Epson Expression Home XP-5200 All-in-One Printer

4.0 Excellent

With high-quality output and fast print speeds at default settings, plus remote printing support, Epson's Expression Home XP-5200 All-in-One printer is at home in a home office.

Get It Now

Buy It Now

About Our Expert

M. David Stone

M. David Stone

Contributing Editor

My Experience

Most of my current work for PCMag is about printers and projectors, but I've covered a wide variety of other subjects—in more than 4,000 pieces, over more than 40 years—including both computer-related areas and others ranging from ape language experiments, to politics, to cosmology, to space colonies. I've written for PCMag.com from its start, and for PC Magazine before that, as a Contributor, then a Contributing Editor, then as the Lead Analyst for Printers, Scanners, and Projectors, and now, after a short hiatus, back to Contributing Editor.

I'm pretty sure I'm the only person who worked on every "Project Printer" blockbuster PCMag ever produced, often writing 15 or more reviews for the year's big printer blowout. (I snuck in a single review one year when I was writing a book, strictly so I could keep that claim alive.)
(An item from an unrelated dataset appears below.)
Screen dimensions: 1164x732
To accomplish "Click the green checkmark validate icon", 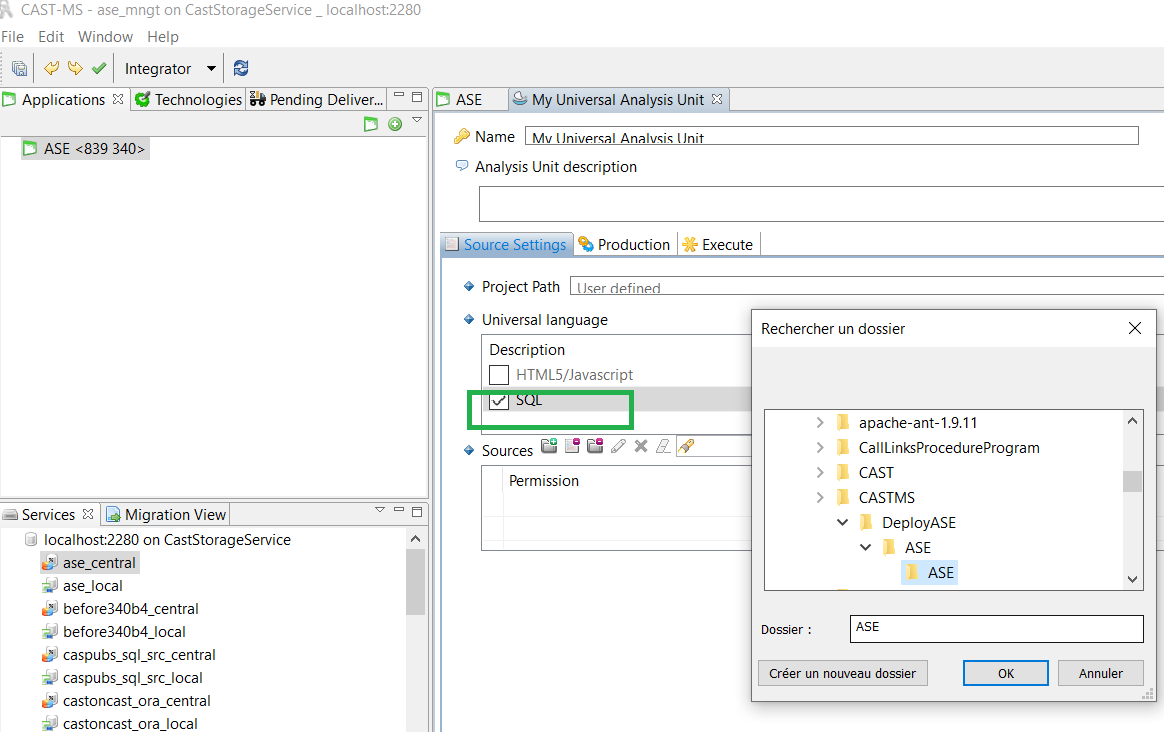I will click(x=98, y=69).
I've always worked for PCMag as a freelancer, which has freed me to take time away to write nine books, be a major contributor to four others, and write for other publications, including Wired, Computer Shopper, Projector Central, and Science Digest, where I was Computers Editor. I also wrote a computer column at one point for The Newark Star-Ledger.

Although I started my career primarily as a science (mostly physics and astronomy) and science-fiction writer (published in Analog), my non-computer-related work runs the gamut from the Project Data Book for NASA's Upper Atmosphere Research Satellite (written for GE's Astro-Space Division) to the script for a video overview of a top company in the gaming industry (that would be gambling, not video games). My books include The Underground Guide to Color Printers (Addison-Wesley), Troubleshooting Your PC (Microsoft Press), and Faster, Smarter Digital Photography (Microsoft Press).

Having covered a wide range of subjects, I've developed a serial expertise in many of them. The ones most relevant to my current work at PCMag.com are all imaging technologies.

The Technology I Use

I buy new PCs for my writing desk infrequently, because it takes a week or more to customize the settings the way I want them. At the moment, I have an HP Envy tower running Windows 10, but it's old enough to have a Windows 7 sticker on it. Its latest lease on a longer life is courtesy of a newly installed 500GB Samsung SSD 870 EVO.

Elsewhere in my house is an assortment of older and newer PCs. The older ones are dedicated to specific tasks, like the one I've been using to slowly digitize all the paper stored in my filing cabinets, while the newer ones are testbeds for printer and projector reviews.

For writing, I use Microsoft Word 2003, because I find it too annoying to take my hands off the keyboard to give mouse commands using the Ribbon. My workhorse printers are a Xerox Phaser 6280 color laser and a Dymo LabelWriter 450 Twin Turbo for labels and stamps. I also have a Canon Pixma iP8720 for printing photos, and a Canon ImageFormula DR-C225 for scanning.

My first computer was bought to replace my IBM Selectric for writing. After rejecting both the IBM PC (which had just been introduced) and the Apple II because of the keyboards, I chose a Vector Graphics Vector 3 CP/M machine with dual floppies. The first MS-DOS machine I was willing to use for writing was the IBM AT, with its much-improved keyboard compared with the original PC and its gargantuan 20MB hard drive.